Vorliegender Text:
Drei Tipps für Medienkompetenz
Der Medienwissenschaftler gibt zudem drei Tipps für den täglichen Umgang mit echten und falschen Nachrichten:
Erstens brauche es Quellenbewusstsein: «Wir müssen einschätzungsfähig werden. Woher stammt die Information? Ist die Quelle anerkannt und seriös oder nicht?»
Zweitens sei die Uralt-Tugend der Skepsis nötig, um sich vom Reflex des „kommentierenden Sofortismus“ zu befreien: «Muss ich sofort weiter leiten, posten und kommentieren, was mich selbst gerade erst erreicht hat?»
Drittens sei es zentral, die Informationsflut zu dosieren: «Wie gelingt eine gute Mischung aus Anteilnahme am Weltgeschehen und abgrenzungsfähiger Auswahl?»
Die laufende Medienrevolution sei in ihrer Wirkung vergleichbar mit der Erfindung der Schrift oder des Buchdrucks. Ein paar Zusatzseminare hält der Medienwissenschaftler deshalb für nicht ausreichend. Ein Schulfach dagegen sei der richtige Ort, um die Macht der Medien zu begreifen und zu lernen, wie die Kunst des Miteinander-Redens unter neuen Kommunikationsbedingungen gelingt. Es gilt zu unterscheiden: «Was ist sinnvolles Argument, was nur Geschrei und Pöbelei?»
Dafür brauche es eigens in Medienkompetenz geschulte Lehrerinnen und Lehrer, wozu auch bei der Lehrerausbildung anzusetzen sei.
Auswahl von Informationen als Schlüsselkompetenz
Aber auch der die Schulung des Einzelnen sei entscheidend in Bezug auf Medienkompetenz: «Der Umgang mit und die Auswahl von Informationen ist heute eine Schlüsselkompetenz.»
Hier spielt auch der Journalismus eine wichtige Rolle.

Kurze Aufgabe 1: Womit ist die laufende Medienrevolution laut dem Text über Medienkompetenz in ihrer Wirkung vergleichbar?
Kurze Aufgabe 2: Sammle aus den Einträgen jede Zeile, in der die Zeichenfolge "agent" vorkommt. Achte dabei auf Groß- und Kleinschreibung.

Quellenmaterial:

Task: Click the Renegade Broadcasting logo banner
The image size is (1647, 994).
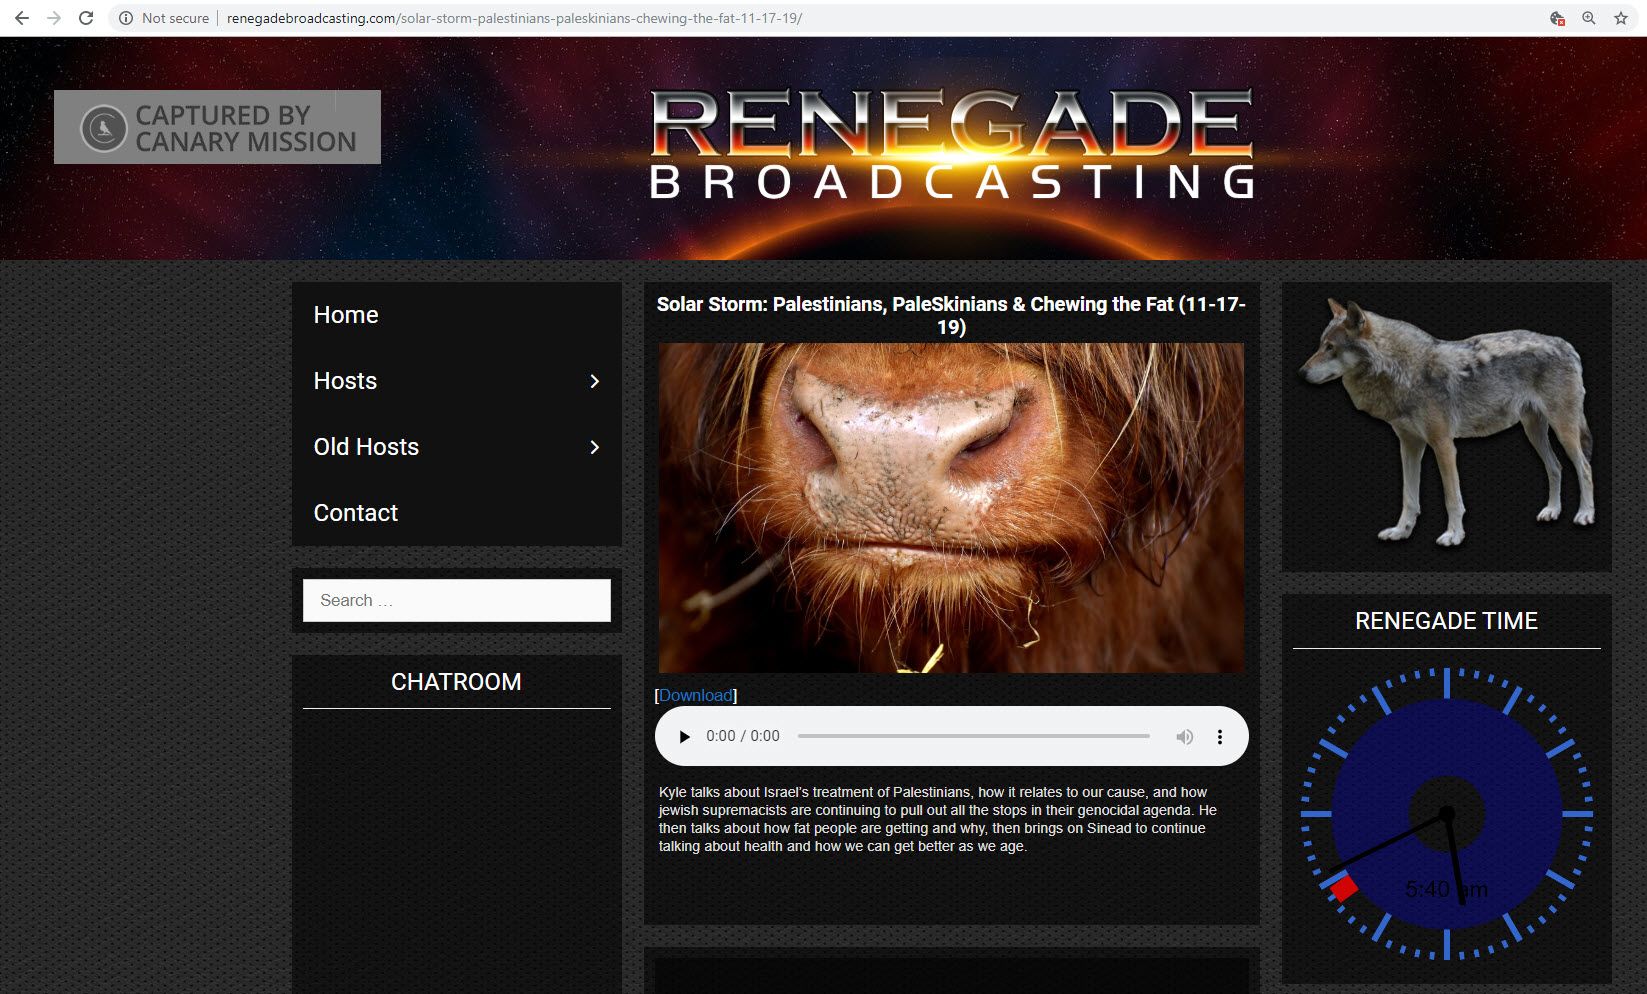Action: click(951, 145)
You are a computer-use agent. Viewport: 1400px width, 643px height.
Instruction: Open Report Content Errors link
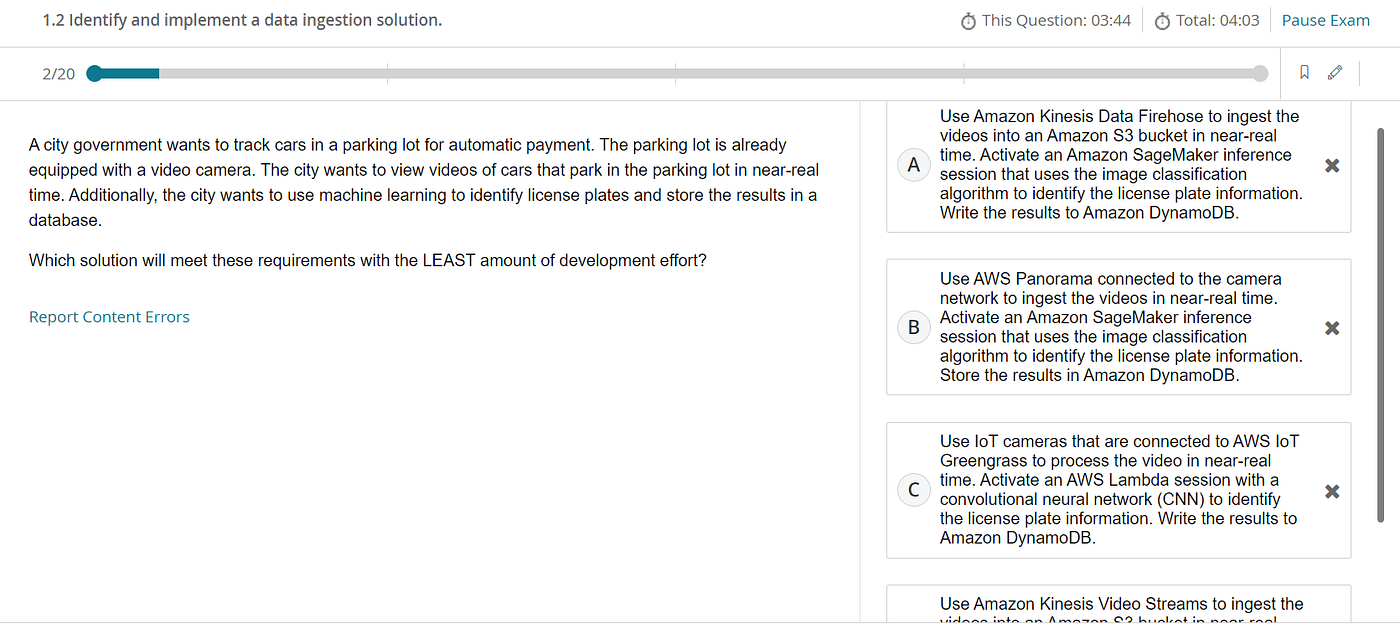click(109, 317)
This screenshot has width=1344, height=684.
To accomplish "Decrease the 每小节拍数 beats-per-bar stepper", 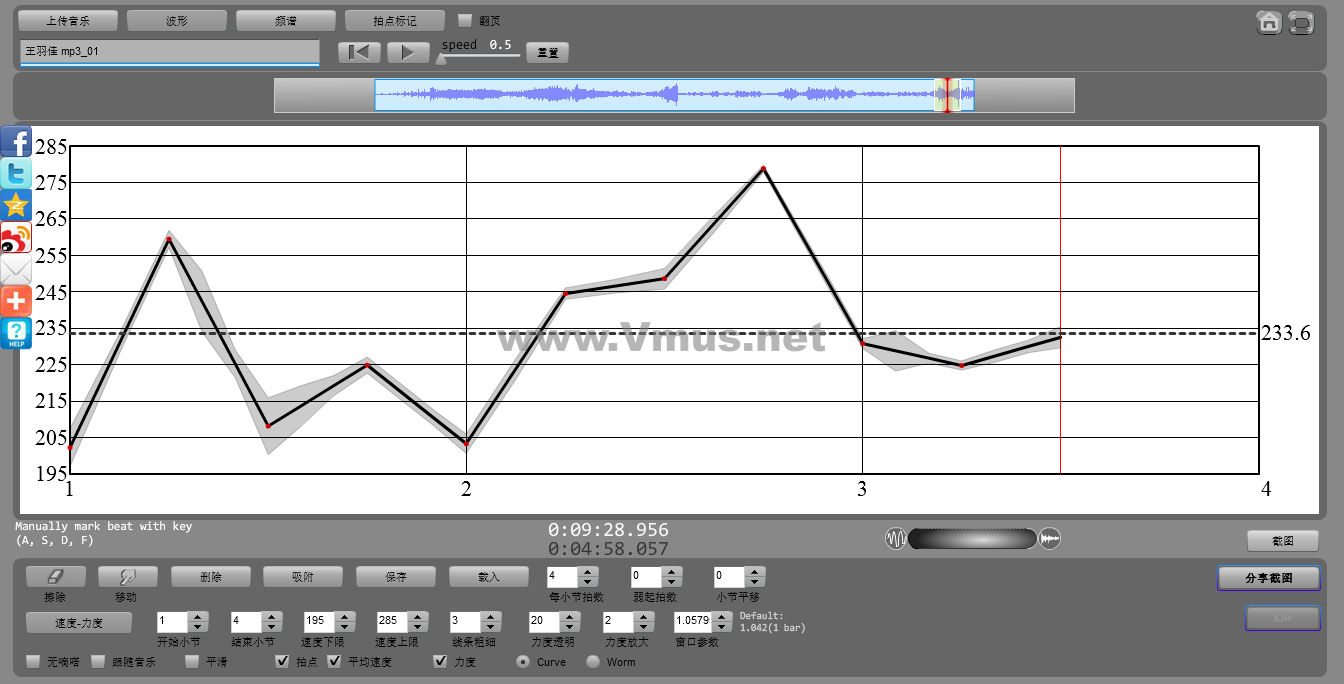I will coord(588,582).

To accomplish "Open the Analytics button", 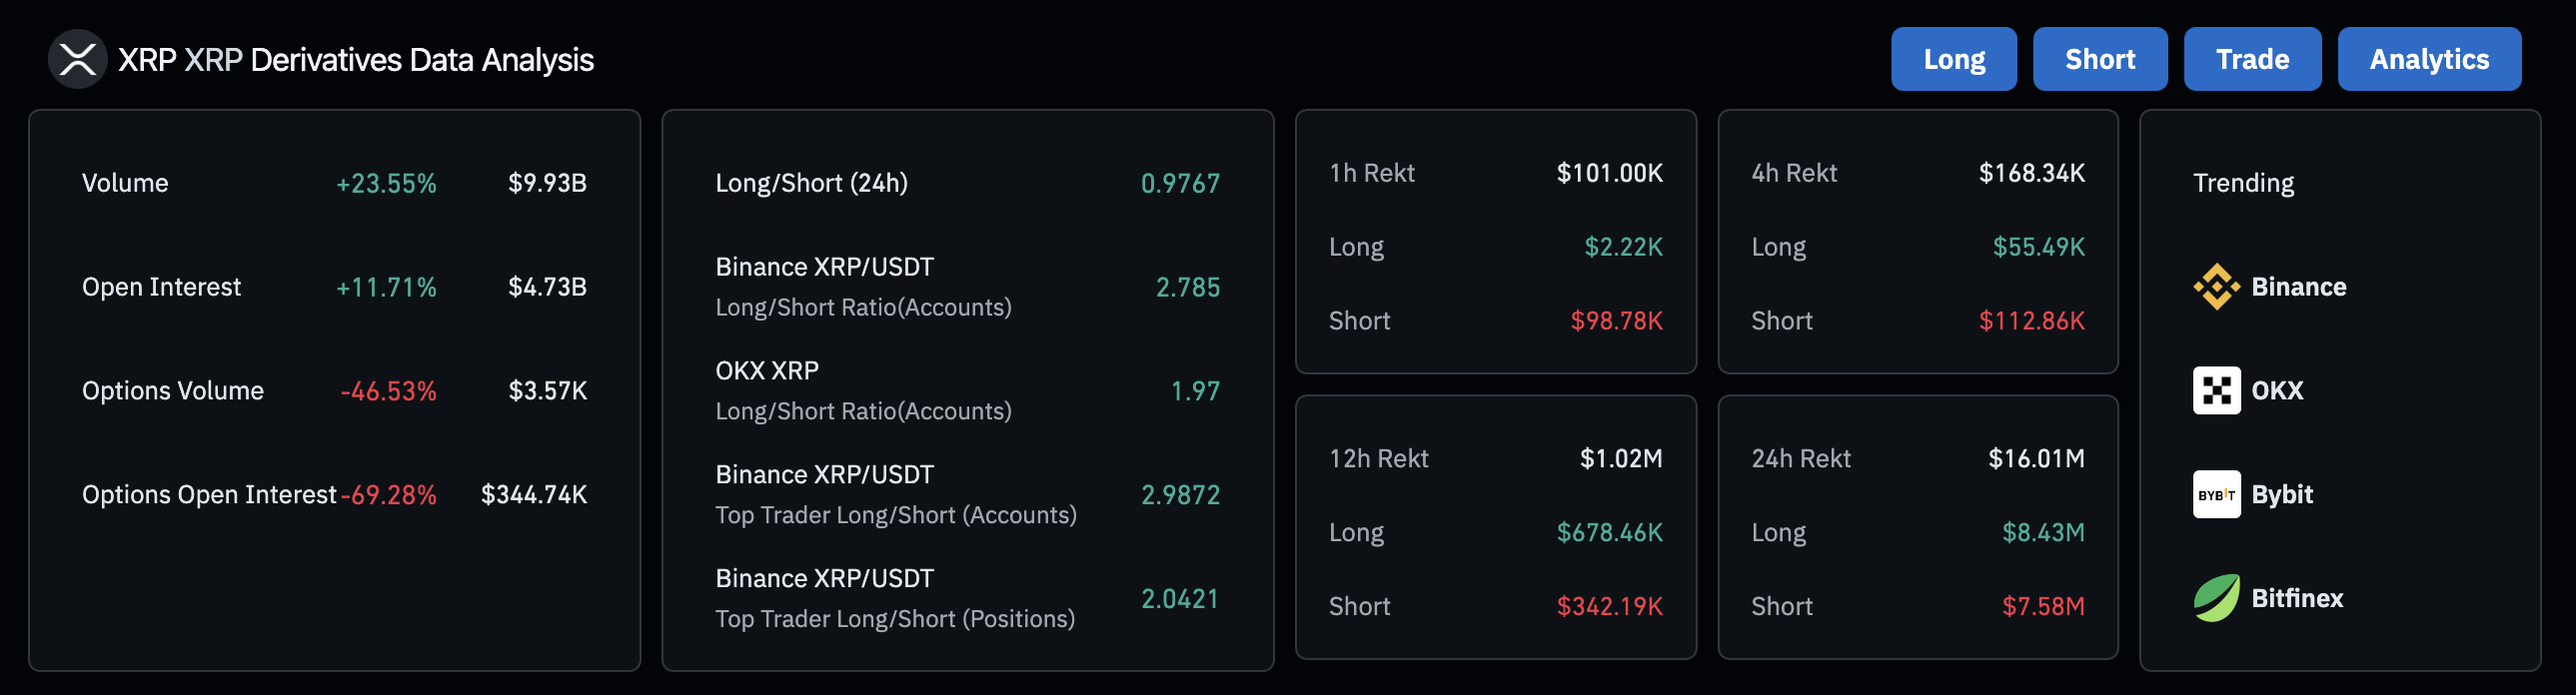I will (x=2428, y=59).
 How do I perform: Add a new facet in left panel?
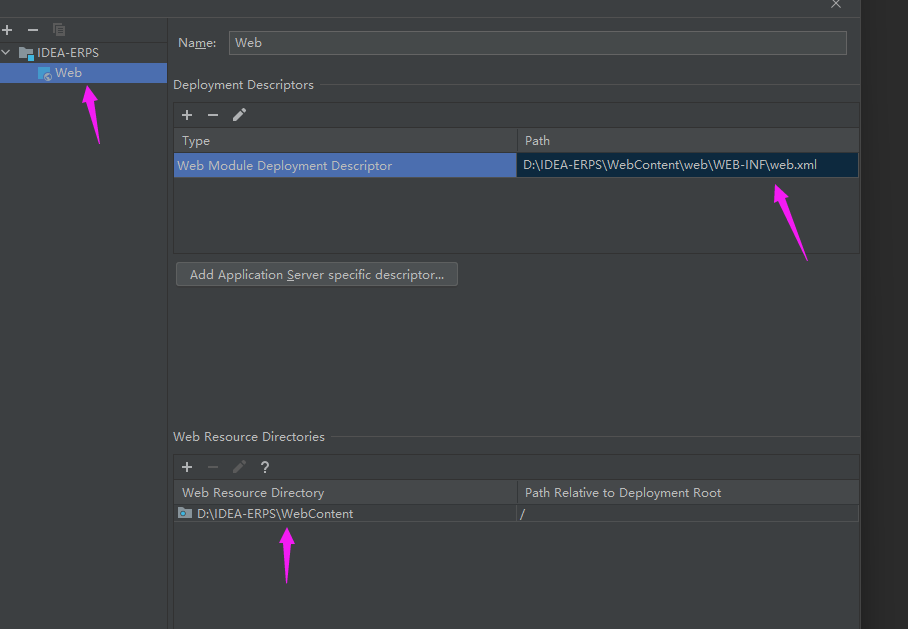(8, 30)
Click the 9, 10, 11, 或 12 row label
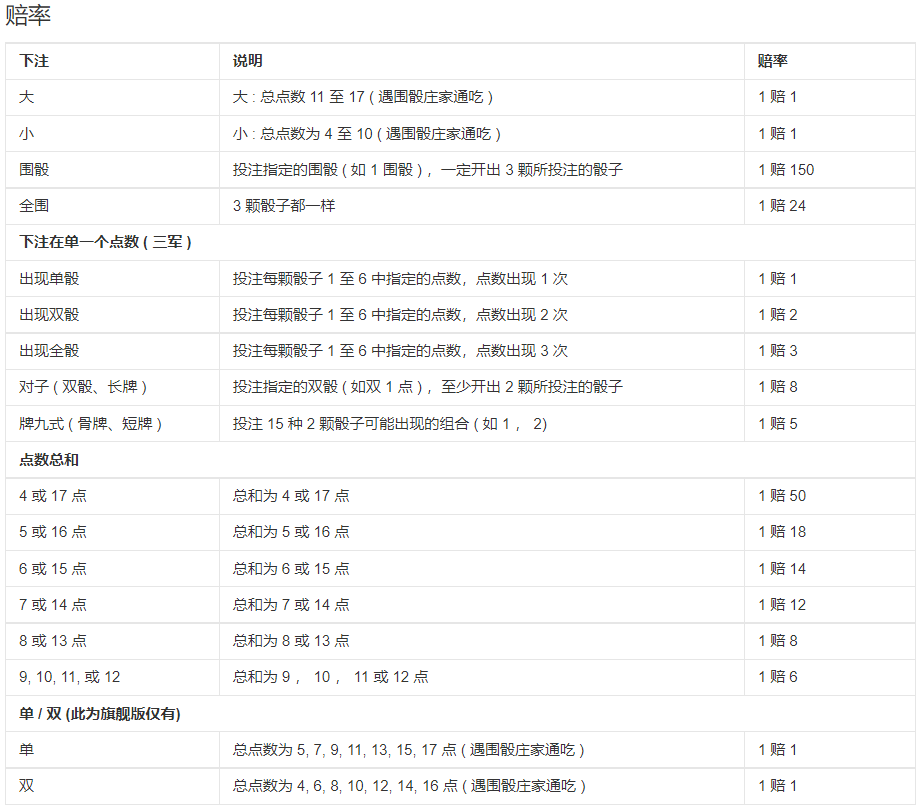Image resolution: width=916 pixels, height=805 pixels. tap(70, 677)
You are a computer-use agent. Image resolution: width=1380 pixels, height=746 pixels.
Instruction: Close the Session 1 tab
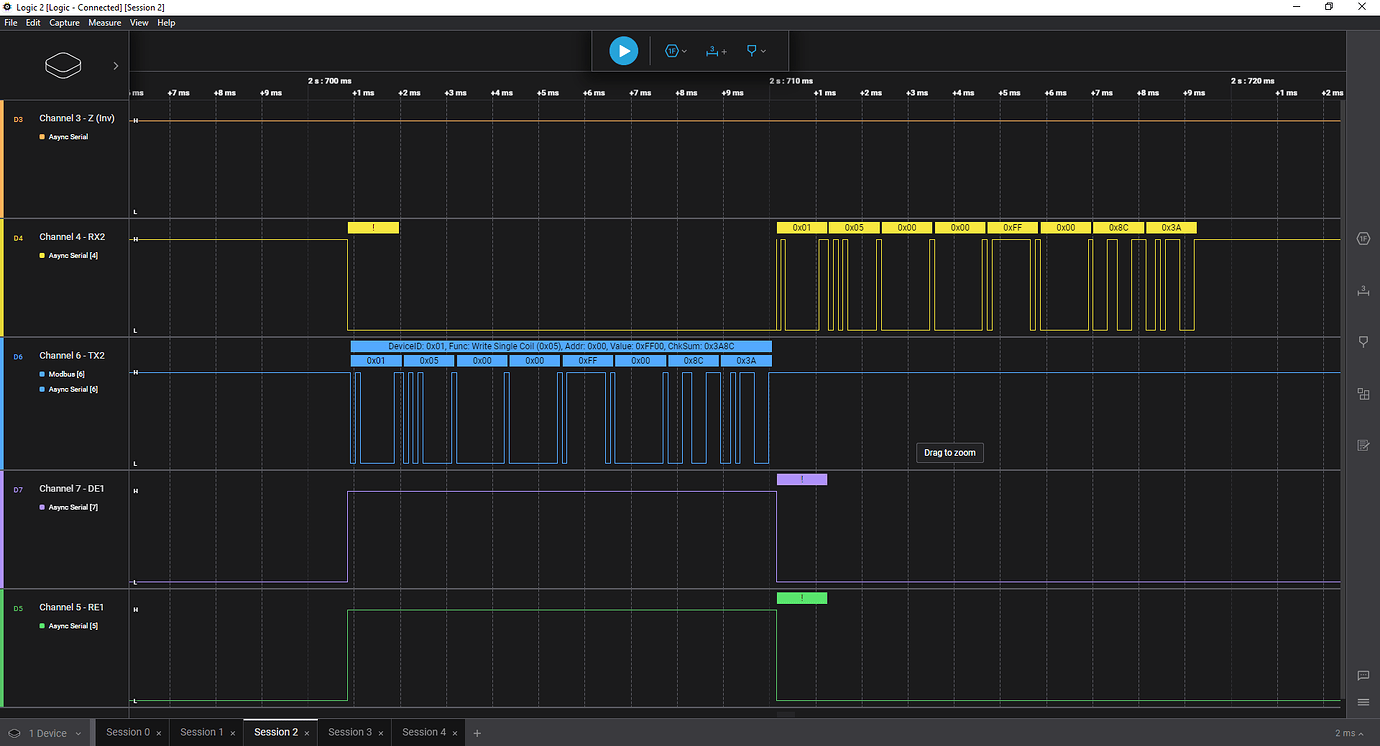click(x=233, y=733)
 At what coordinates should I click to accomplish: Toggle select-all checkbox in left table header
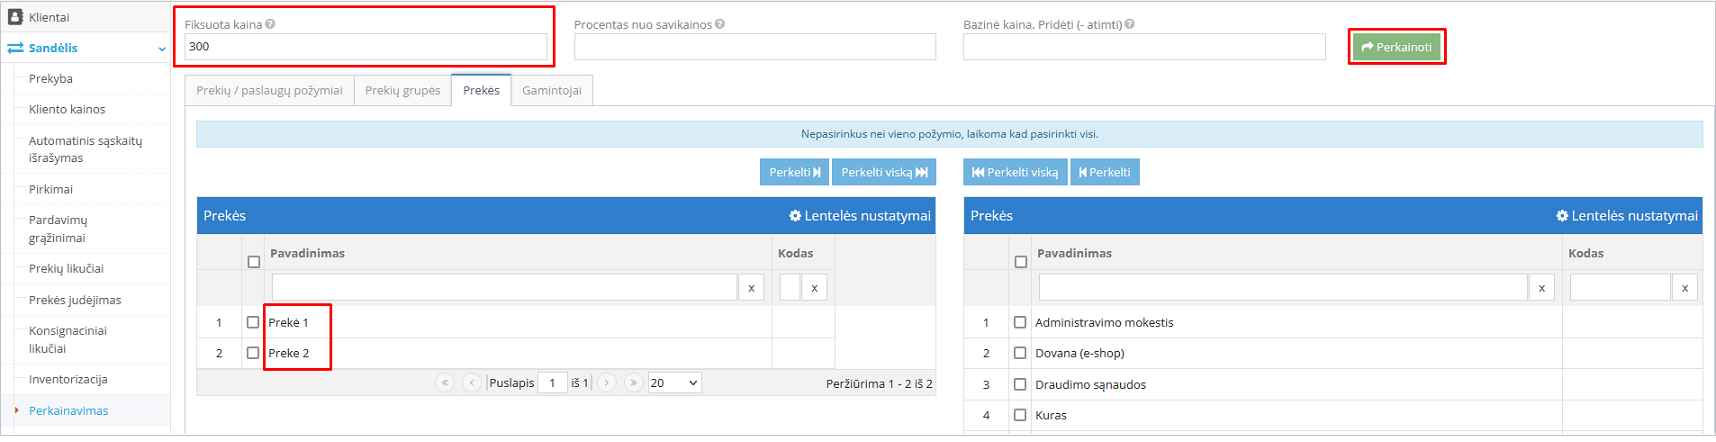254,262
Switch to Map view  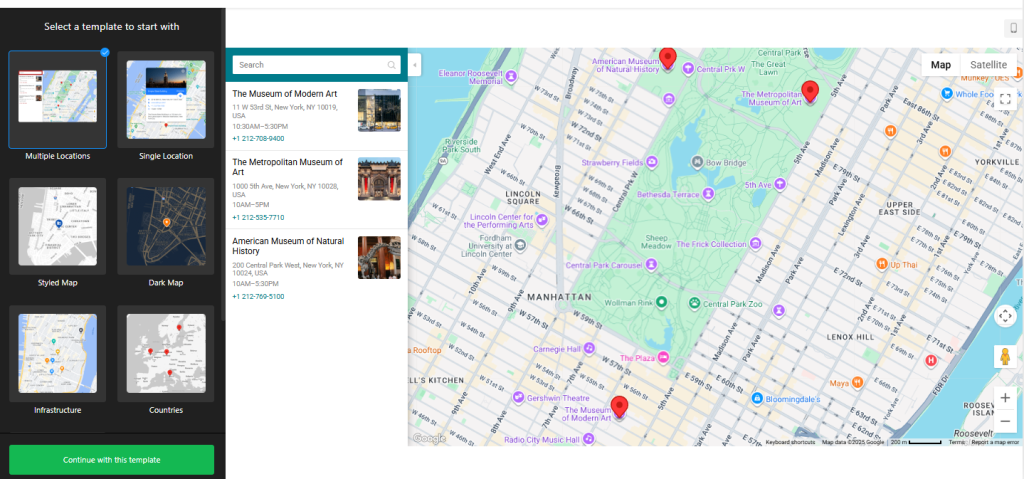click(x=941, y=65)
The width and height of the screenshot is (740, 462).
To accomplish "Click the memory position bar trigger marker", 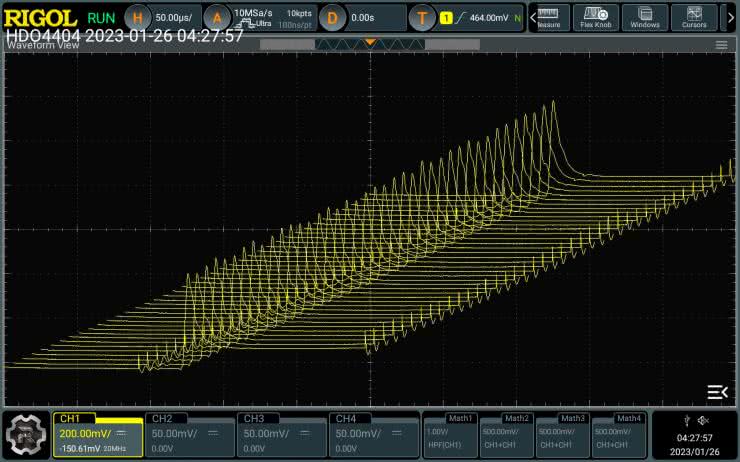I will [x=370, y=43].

Lösung 1: Mit der Erfindung der Schrift oder des Buchdrucks.

Lösung 2:
You are a computer-use agent. Viewport: 1400px width, 643px height.
You are a computer-use agent. Image resolution: width=1380 pixels, height=746 pixels.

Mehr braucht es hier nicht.